Un ministre israélien a déclaré que la Turquie devrait être traitée comme un « État ennemi » et a averti qu’Ankara « paierait un prix énorme » en cas de guerre avec Israël, rapporte Middle East Eye dans un article, citant le média israélien Srugim.
Le ministre de la Culture et des Sports Miki Zohar a tenu ces propos lors d’un débat sur la Flottille Sumud, une mission humanitaire à destination de Gaza partie de Turquie et interceptée ensuite par les forces israéliennes dans les eaux internationales.
« Nous devons commencer à traiter la Turquie comme un État ennemi », a déclaré Zohar.
« Si la Turquie choisit la voie de la guerre avec nous, elle en paiera incontestablement un prix très lourd.
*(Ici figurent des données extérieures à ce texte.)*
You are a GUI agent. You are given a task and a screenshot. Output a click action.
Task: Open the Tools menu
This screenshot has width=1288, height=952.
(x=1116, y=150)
Israël sait se défendre et nuire à ceux qui lui nuisent », a-t-il ajouté.
Zohar a également affirmé que le président turc Recep Tayyip Erdoğan aurait déclaré vouloir constituer une armée pour conquérir Israël.
« Des Iraniens ont pensé la même chose, et regardez où ils en sont maintenant. Si les Turcs pensent la même chose, leur situation sera bien pire », a-t-il poursuivi.
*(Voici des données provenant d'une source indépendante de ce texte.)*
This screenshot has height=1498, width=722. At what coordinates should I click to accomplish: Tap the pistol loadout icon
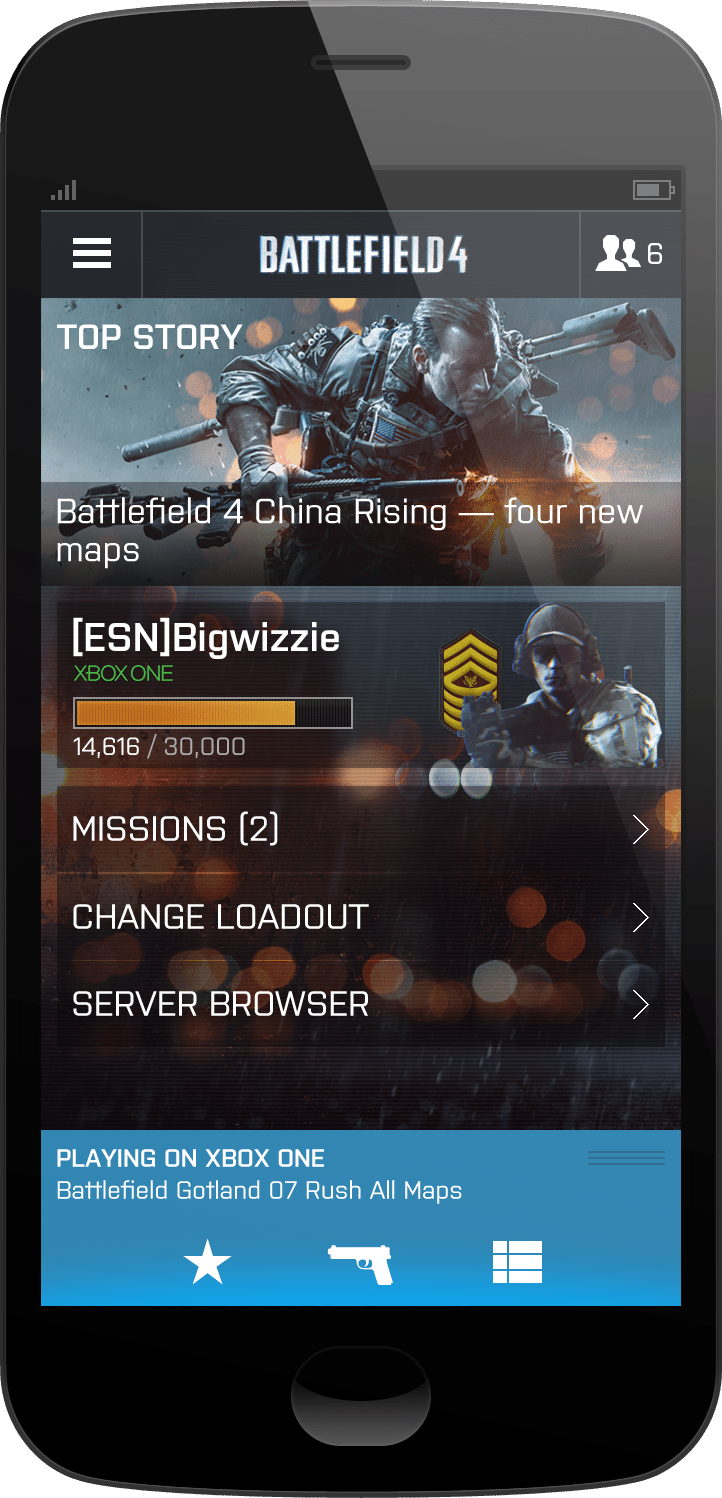coord(361,1263)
Ces déclarations interviennent après l’interception par les forces israéliennes des navires de la Flottille Sumud, qui tentait de briser le blocus naval israélien autour de Gaza pour y acheminer de l’aide. Les forces israéliennes ont pris d’assaut les derniers bateaux de la flottille mardi après son départ de Turquie.
Les organisateurs de la flottille ont indiqué que les forces israéliennes avaient ouvert le feu sur cinq bateaux pendant l’opération.
Les médias israéliens ont rapporté que la flottille avait été divisée entre « bateaux européens » et « bateaux turcs », les forces israéliennes prévoyant apparemment de séparer les navires par nationalité.
Les organisateurs de la flottille ont démenti cette affirmation.
« L’armée israélienne fabrique un mensonge éhonté pour isoler certains navires et évoquer des incidents passés — notamment l’assaut meurtrier contre le Mavi Marmara en 2010, avec lequel la GSF n’a aucun lien », ont-ils déclaré.
Le ministère turc des Affaires étrangères a condamné cette interception, la qualifiant d’« acte de piraterie » et affirmant qu’Israël avait violé les principes humanitaires et le droit international en prenant pour cible une mission organisée pour acheminer de l’aide à Gaza.
La crise s’est aggravée après que le ministre israélien de la Sécurité nationale Itamar Ben-Gvir a publié des vidéos montrant des participants à la flottille détenus, les mains attachées dans le dos. Dans l’une des vidéos, des activistes étaient agenouillés, la tête contre le sol, tandis que Ben-Gvir marchait parmi eux.
La Commission européenne a qualifié le traitement des activistes détenus de « totalement inacceptable » et a rappelé que tous les détenus devaient être traités avec sécurité et dignité conformément au droit international.
Le ministère turc des Affaires étrangères a déclaré que le comportement de Ben-Gvir envers les activistes détenus « montrait ouvertement au monde la mentalité violente et barbare » du gouvernement israélien.
Les commentaires de Zohar reflètent un changement dans la rhétorique politique israélienne envers la Turquie depuis la guerre américano-israélienne avec l’Iran et dans un contexte de tensions autour de Gaza, de la Syrie et de l’influence régionale. L’ancien Premier ministre israélien Naftali Bennett, aujourd’hui dans l’opposition, avait déclaré en février que la Turquie était « le prochain Iran », tandis que des commentateurs israéliens dépeignent de plus en plus Ankara comme un rival régional potentiel d’Israël.